Document passage:
____

Monday, September 14, 2009

Introducing Wise Accomplice and Bashful Burlington Boy

I saw Gregory Douglass today walking up Church Street, my heart fluttered, I silently called out to him as he walked by oblivious. A secret love, a secret devotion, I sit here in Uncommon Grounds happy with my successful day listening to "Ordinary Man."

I had a meeting today with my Wise Accomplice and swam between not having anything to speak of to not knowing how to explain my feelings. I had plenty to speak of, my recent epiphany, my anxious feelings about this move, the dreaded talk, my dreams and my recent accomplishes, but sometimes when I go and sit down I feel resolved, happy to be where I am. I take this time with my Accomplice to realize how great I have been doing. It is often much easier when she points out where I use to be and I realize where I am now and how far I have come. There are always things to work on, with myself, with relationships, with work, with life, but it is often a more positive experience when I can target things on my own and zero in on the reality of them.

I spoke to my Accomplice today about meltdowns... lets face it people, we all have them. I told her that some days it is so easy to just realize and see a situation in it's entirety, but then other days I am blurred by this lens of abandonment, jealousy, sadness or anxiety that I can't see the situation in it's actuality. She then proceeded to ask me if I had ever heard of Wise Mind, the blending of your emotions and reasonability. It's brilliant.

____

[Stored dataset listing]
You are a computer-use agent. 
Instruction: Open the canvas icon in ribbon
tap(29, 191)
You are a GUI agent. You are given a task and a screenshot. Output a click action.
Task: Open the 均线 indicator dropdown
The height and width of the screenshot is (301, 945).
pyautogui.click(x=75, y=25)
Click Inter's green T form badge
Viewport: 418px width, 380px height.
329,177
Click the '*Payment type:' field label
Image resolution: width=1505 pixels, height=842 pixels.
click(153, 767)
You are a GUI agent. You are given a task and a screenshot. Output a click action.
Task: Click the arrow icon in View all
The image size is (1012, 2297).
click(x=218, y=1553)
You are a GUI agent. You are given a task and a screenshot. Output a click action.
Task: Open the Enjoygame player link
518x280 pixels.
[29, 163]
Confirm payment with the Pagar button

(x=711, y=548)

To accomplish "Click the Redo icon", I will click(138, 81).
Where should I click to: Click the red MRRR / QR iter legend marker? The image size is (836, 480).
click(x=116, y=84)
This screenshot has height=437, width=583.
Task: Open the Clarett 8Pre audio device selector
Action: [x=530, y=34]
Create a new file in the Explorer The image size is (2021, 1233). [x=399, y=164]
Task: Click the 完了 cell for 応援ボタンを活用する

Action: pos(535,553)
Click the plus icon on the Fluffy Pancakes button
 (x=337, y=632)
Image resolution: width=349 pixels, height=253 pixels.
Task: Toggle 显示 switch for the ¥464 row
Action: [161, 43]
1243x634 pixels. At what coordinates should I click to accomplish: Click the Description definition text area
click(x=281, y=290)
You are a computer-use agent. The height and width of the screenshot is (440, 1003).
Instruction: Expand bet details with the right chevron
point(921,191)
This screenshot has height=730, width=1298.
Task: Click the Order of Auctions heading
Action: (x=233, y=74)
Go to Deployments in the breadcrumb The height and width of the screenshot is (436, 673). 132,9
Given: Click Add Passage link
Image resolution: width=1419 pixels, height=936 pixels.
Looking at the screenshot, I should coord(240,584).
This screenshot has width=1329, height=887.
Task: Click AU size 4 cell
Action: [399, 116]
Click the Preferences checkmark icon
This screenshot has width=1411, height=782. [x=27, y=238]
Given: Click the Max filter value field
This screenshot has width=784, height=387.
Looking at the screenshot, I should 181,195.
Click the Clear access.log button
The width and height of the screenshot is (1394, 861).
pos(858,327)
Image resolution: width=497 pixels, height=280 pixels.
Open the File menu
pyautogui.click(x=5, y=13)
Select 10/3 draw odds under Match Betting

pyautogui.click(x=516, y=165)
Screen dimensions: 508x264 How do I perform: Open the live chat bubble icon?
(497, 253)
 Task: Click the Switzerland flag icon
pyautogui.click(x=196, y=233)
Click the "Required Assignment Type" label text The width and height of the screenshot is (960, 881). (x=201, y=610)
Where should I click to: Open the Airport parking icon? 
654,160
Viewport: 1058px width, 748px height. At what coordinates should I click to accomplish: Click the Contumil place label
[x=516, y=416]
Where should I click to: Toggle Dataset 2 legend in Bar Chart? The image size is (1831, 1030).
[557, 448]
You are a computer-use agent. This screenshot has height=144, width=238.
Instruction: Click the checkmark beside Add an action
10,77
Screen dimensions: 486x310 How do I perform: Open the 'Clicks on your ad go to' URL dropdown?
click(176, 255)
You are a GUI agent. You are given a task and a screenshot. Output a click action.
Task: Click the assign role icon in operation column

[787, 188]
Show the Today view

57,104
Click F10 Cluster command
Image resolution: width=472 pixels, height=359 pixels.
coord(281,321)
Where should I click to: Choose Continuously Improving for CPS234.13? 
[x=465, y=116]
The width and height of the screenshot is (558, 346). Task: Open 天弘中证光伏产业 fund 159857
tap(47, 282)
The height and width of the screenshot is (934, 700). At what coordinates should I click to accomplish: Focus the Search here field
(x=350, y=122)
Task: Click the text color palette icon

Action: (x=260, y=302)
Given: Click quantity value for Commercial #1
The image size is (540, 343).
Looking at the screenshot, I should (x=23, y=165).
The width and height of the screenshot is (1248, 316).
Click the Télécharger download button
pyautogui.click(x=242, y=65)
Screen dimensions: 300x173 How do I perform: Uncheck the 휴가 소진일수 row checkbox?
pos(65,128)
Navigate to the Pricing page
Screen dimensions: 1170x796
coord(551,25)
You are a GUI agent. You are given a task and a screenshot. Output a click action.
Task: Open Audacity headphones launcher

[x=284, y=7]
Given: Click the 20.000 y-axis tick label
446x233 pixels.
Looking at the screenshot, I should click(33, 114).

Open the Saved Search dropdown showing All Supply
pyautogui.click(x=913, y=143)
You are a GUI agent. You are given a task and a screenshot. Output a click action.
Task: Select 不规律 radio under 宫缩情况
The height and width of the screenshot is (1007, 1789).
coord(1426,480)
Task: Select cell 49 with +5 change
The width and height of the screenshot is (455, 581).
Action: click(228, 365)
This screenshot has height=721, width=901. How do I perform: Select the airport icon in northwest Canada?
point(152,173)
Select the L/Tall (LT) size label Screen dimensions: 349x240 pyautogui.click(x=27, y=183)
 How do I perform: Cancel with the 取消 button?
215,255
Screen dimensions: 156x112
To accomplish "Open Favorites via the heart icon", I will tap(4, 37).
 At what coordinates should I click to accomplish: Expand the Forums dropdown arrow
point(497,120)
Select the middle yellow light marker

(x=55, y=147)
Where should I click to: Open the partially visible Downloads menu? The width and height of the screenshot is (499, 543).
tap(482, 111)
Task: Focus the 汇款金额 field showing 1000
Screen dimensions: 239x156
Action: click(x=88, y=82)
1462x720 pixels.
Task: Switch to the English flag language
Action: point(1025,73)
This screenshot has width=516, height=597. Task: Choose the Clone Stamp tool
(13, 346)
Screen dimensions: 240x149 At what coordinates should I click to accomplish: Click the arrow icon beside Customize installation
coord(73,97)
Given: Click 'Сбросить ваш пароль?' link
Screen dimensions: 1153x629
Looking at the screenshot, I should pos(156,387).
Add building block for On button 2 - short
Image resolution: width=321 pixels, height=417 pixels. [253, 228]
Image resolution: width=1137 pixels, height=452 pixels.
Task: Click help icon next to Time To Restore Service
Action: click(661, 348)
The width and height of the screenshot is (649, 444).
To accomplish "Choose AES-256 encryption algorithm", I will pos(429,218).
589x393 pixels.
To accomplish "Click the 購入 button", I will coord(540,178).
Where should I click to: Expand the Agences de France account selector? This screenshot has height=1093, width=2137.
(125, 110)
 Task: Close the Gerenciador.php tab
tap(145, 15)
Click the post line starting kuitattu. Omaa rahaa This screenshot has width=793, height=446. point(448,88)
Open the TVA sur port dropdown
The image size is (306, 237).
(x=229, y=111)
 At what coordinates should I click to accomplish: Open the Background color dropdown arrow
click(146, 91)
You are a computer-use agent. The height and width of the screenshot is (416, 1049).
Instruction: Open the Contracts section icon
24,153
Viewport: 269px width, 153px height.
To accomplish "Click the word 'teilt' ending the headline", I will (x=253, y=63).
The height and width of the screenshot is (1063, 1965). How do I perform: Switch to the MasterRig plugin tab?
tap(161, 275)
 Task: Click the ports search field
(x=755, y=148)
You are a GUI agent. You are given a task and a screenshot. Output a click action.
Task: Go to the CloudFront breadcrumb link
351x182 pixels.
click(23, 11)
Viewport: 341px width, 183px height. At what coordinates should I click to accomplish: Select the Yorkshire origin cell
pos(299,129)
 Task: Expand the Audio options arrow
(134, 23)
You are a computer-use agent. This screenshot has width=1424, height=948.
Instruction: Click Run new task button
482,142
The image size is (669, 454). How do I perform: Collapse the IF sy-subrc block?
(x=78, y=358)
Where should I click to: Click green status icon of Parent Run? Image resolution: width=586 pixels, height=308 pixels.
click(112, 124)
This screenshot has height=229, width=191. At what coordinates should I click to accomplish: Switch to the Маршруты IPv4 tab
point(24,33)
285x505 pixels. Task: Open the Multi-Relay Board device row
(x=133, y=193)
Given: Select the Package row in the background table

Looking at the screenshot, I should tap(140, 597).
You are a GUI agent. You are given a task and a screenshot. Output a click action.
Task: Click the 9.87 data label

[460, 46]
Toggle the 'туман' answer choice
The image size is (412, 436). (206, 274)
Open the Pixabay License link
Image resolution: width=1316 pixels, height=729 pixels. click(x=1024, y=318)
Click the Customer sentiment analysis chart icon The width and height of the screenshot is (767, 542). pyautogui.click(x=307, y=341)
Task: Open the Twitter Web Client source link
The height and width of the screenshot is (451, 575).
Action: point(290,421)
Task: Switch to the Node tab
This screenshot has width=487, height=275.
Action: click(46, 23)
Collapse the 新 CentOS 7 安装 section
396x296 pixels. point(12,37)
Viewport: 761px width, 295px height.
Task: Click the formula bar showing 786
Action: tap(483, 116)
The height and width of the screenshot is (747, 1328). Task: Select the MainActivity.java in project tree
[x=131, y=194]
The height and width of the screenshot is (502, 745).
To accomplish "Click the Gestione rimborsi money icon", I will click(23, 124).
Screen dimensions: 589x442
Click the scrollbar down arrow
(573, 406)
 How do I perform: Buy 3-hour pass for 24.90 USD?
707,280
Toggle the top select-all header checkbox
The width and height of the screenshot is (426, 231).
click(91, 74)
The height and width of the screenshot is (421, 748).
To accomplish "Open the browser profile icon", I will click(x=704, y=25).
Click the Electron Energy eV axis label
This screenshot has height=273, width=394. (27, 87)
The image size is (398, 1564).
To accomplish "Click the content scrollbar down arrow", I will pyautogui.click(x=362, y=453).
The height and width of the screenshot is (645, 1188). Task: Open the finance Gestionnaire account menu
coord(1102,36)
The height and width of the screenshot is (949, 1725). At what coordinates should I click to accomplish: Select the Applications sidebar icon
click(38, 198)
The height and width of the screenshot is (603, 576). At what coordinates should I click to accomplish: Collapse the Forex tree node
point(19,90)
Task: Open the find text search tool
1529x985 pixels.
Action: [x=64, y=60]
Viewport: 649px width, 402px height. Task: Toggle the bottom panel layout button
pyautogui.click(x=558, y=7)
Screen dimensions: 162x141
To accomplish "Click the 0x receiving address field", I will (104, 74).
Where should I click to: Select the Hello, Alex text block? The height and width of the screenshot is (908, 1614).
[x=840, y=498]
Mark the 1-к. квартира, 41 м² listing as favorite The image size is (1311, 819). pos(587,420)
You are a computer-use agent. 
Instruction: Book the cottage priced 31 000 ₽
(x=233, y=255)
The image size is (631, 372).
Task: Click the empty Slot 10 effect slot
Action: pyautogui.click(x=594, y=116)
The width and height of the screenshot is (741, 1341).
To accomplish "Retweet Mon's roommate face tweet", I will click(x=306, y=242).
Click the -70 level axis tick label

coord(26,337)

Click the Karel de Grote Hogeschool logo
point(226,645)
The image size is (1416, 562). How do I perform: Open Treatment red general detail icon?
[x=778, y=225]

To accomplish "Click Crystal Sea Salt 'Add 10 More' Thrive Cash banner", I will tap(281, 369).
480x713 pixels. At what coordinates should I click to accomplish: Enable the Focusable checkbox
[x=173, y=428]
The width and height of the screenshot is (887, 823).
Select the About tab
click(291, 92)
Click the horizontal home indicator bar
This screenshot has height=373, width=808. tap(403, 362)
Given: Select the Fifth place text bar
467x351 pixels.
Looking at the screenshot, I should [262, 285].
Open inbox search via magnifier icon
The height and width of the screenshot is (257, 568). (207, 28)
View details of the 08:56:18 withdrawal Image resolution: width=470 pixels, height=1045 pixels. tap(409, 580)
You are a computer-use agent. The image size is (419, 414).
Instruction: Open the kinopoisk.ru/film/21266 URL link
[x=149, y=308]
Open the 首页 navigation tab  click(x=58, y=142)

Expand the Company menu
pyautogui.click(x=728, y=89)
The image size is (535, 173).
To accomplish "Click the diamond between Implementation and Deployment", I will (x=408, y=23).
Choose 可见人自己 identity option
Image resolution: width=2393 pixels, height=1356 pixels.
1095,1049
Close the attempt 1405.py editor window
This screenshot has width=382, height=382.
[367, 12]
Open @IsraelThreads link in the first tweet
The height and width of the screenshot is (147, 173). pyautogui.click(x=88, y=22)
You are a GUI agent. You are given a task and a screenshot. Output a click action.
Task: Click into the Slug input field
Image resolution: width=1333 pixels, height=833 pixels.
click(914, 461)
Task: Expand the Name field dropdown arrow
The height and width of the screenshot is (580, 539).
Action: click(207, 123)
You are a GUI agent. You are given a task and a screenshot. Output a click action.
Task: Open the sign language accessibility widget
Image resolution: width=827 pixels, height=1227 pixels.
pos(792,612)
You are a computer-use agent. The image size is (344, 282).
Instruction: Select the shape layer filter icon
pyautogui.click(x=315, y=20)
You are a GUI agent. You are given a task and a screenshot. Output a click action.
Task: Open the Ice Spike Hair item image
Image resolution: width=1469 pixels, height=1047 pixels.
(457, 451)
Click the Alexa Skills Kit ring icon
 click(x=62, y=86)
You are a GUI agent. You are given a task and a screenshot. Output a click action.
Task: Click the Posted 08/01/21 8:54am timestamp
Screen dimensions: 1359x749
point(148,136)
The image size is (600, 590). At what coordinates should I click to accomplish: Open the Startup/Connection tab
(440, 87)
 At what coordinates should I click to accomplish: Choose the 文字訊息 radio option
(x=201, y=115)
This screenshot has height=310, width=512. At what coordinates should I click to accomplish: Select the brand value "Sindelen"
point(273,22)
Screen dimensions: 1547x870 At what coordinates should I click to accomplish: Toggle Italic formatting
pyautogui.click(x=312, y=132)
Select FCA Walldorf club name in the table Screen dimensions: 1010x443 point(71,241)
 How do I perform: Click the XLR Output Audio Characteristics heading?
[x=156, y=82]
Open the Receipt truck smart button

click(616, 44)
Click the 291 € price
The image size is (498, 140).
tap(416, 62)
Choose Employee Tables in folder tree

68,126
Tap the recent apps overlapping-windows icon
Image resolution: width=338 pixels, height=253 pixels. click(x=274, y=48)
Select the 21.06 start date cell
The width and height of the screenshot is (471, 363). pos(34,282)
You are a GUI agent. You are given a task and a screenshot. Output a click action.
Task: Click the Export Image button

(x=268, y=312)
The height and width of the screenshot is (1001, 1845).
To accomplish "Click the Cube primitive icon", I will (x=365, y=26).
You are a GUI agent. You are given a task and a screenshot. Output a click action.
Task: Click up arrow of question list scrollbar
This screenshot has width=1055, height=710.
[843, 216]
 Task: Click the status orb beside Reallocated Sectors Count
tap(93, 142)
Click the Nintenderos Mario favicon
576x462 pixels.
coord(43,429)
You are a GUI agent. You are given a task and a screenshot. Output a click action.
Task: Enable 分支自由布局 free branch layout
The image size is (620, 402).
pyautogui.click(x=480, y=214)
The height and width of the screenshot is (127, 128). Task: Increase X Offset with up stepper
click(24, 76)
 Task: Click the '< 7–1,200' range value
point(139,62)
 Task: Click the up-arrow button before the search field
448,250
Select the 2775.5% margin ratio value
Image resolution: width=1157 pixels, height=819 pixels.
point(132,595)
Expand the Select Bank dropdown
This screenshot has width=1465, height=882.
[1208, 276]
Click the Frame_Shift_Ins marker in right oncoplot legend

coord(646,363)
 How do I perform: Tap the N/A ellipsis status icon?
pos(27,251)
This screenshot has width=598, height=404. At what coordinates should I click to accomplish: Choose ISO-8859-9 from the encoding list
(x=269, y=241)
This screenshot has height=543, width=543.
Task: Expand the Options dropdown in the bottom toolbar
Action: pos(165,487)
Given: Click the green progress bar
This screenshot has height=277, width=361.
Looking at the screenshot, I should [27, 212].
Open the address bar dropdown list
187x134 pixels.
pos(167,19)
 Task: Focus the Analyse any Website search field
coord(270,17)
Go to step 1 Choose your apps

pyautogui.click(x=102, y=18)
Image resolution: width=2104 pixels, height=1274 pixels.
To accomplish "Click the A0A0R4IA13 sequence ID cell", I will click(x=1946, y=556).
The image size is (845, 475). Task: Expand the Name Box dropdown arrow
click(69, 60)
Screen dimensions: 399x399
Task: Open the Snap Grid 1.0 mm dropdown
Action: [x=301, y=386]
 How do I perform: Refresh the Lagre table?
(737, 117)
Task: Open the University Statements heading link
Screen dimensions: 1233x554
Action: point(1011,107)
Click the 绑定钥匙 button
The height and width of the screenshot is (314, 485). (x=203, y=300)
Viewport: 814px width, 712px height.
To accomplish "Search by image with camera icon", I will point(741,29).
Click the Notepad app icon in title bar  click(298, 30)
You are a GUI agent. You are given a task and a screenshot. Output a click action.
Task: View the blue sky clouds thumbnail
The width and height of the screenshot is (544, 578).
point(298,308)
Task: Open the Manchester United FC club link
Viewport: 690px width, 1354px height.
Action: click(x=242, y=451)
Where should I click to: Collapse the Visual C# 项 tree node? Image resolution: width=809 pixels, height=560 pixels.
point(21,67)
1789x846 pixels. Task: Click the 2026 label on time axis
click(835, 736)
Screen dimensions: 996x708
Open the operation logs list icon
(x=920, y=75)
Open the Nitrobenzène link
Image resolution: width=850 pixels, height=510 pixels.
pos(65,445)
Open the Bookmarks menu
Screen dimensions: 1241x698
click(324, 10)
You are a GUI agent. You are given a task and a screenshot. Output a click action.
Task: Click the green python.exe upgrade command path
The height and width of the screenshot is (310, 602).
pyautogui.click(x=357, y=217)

____

Task:
Answer these questions from the blog post:
(a) On what street was Gregory Douglass walking?
(b) Where is the writer sitting while listening to "Ordinary Man"?
(c) What concept did the Wise Accomplice ask the writer about, and how is it described?
The listing is not needed for this work.

Complete output:
(a) Church Street.
(b) Uncommon Grounds.
(c) Wise Mind, described as the blending of your emotions and reasonability.